SUZZANE VEGA

Suzanne Vega, el deseo insatisfecho

 

Cuatro años ha tardado Suzanne Vega en centrarse en su nueva vida. Desde que un buen día encontró a Mitchell Froom, nada volvió a ser lo mismo. ­Primero se convirtió en su productor, dándole a los dos últimos discos –99.91 y Nine Objects Of Desire– un aire de investigación sonora que se escapa de los aires habituales de las cantautoras folk y la coloca en una posición aventajada frente al resto de sus contemporáneas y seguidoras. Luego se casaron y tuvieron un hijo, lo que le proporcionó un buen material para sus nuevas canciones. Y esos objetos del deseo, que en el título de su nuevo disco reduce a nueve, parecen ilimitados en la nueva situación. Tanta confianza en una misma puede llegar a asustar.

 

Según los criterios habituales, has tardado mucho en grabar un nuevo disco. Aunque en tu caso, esa espera es más bien corta.

– ¿Qué hace una persona anónima en cuatro años? Vive. Es exactamen­te lo que yo he hecho. He vivido experiencias extraordinarias, únicas. Un matrimonio, un nacimiento… Un cantante puede seguramente atravesar todo eso sin que afecte a su arte, pero para una mujer eso es imposible, y si no pregúntale a Neneh Cherry. Como ella, no concibo que pueda meterse la vida de una mujer entre un paréntesis y poner su carrera por delante de todo lo demás. A mi ni siquiera se me planteó la cuestión. Me enamoré, quise casarme y después quise tener un niño. No iba a ser precisamente mi pequeña carrera de cantante la que me impidiera realizar todas esas cosas maravillosas.

▶ **Conjunto de registros**:
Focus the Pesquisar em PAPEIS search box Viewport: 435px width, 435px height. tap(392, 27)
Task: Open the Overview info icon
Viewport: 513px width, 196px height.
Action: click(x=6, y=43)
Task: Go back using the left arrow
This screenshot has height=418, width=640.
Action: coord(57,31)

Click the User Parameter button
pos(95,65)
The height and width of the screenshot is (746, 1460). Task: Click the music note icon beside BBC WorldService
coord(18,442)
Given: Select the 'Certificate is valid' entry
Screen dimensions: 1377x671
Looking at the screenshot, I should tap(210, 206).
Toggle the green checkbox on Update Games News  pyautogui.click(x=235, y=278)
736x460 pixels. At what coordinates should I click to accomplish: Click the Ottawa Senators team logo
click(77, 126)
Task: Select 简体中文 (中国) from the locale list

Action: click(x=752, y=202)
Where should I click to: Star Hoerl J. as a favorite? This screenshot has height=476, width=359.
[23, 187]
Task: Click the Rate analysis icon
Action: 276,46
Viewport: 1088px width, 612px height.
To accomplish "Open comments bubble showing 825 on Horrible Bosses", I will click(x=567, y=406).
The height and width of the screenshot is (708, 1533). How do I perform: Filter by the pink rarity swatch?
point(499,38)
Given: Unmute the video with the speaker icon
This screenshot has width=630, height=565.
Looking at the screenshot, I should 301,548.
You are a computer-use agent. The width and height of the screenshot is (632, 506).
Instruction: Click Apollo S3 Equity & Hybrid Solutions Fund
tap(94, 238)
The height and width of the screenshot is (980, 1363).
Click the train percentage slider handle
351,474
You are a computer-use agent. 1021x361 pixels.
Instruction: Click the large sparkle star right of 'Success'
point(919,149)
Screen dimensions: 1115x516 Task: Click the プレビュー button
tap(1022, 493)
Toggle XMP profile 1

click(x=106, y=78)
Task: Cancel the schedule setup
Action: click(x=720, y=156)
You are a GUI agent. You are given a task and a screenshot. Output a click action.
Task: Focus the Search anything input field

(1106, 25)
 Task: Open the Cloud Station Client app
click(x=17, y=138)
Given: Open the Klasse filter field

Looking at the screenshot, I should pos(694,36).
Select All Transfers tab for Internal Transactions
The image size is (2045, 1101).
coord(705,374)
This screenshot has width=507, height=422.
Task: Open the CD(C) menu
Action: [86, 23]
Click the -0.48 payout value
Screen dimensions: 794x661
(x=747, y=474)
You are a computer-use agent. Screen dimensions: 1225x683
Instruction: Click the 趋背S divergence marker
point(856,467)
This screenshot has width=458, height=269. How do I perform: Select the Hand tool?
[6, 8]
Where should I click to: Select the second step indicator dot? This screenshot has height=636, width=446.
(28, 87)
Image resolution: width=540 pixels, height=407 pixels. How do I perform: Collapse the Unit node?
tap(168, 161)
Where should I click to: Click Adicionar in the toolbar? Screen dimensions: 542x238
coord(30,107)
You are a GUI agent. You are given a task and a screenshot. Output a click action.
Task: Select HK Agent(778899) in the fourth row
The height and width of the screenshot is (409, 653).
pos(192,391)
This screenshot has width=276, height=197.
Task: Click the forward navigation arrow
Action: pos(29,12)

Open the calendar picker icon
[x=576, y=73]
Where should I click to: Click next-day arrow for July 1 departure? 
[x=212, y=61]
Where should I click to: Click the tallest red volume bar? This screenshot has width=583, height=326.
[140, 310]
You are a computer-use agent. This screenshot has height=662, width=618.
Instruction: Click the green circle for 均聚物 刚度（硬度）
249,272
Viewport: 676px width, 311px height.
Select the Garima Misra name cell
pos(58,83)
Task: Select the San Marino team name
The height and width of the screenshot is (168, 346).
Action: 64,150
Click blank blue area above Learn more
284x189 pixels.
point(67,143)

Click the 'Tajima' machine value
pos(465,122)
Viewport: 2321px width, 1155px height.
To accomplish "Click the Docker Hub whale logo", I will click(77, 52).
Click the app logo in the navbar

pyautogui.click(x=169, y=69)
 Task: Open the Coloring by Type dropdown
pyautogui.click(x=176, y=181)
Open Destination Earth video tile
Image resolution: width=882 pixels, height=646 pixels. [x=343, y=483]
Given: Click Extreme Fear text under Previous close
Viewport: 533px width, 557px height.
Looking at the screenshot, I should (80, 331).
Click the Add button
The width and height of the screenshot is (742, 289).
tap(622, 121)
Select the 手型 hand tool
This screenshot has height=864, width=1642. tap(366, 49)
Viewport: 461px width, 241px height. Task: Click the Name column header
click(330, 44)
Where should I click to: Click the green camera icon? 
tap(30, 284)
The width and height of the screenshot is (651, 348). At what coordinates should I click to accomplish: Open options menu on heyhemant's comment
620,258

▶ **Tarea a realizar**: Redacte la continuación de la entrevista a Suzanne Vega a partir de su última frase.

▶ **Respuesta del ejercicio**:
 

¿Has cambiado durante este tiempo?

– En un momento determinado creí que estaba realmente cambiando mi modo de vida en profundidad: ya no era la pequeña artista ultrasensible que todo el mundo conocía; me convertía en una esposa y madre responsa­ble, seria, aplicada. Era un sentimiento muy raro, bastante desdoblado: como una ruptura, pero armoniosa. Triste y radiante a la vez. Y, justo cuando empezaba a aceptar definitivamente esa nueva situación, las canciones volvieron ellas solas. Fue un verdadero diluvio de melodías y palabras. No podía parar de escribir, una auténtica hemorragia. Necesité meses de paciencia y duda para llegar a la conclusión que ahora es una evidencia: mi vida y mi música están íntimamente ligadas. La una no puede existir sin la otra, son como dos cabezas de un siamés. Si no hubiera tenido la niña, podría haber seguido funcionando artísticamente pero, ¿qué tipo de persona hubiera acabado siendo? ¿Una chica agria, llena de certezas sobre la vida? ¿Y qué tipo de canciones haría? ¿De esas estúpi­das sobre el amor imposible, sobre la eterna juventud?

 

¿Fuiste consciente de la sorprendente riqueza melódica y diversidad de tonos del disco?

– Sí, existió una voluntad expresa de construir un álbum rico y variado, del que hay que felicitar a Mitchell Froom ­por el trabajo. Yo no me enteré mucho. Al principio, todo me sonaba confuso, como una avalancha de sentimientos desordenados. Ni siquiera sabía si era capaz aún de escribir canciones. La inspiración volvió, pero no llegaba a digerirla. Este disco es el rompecabezas más complicado que yo haya logrado unir en toda mi vida.

 

Describes tus dificultades y sufrimientos, pero al final el disco parece armonioso.

– Digamos que he escrito con muchas dificultades sobre temas muy armoniosos. A veces este tipo de canciones son las más difíciles de escribir, mientras que una canción de cólera u odio puede salir en 15 minutos.

 

– El deseo es el hilo conductor de tu nuevo disco. ¿Es tan fácil de representarlo para una mujer casada y madre?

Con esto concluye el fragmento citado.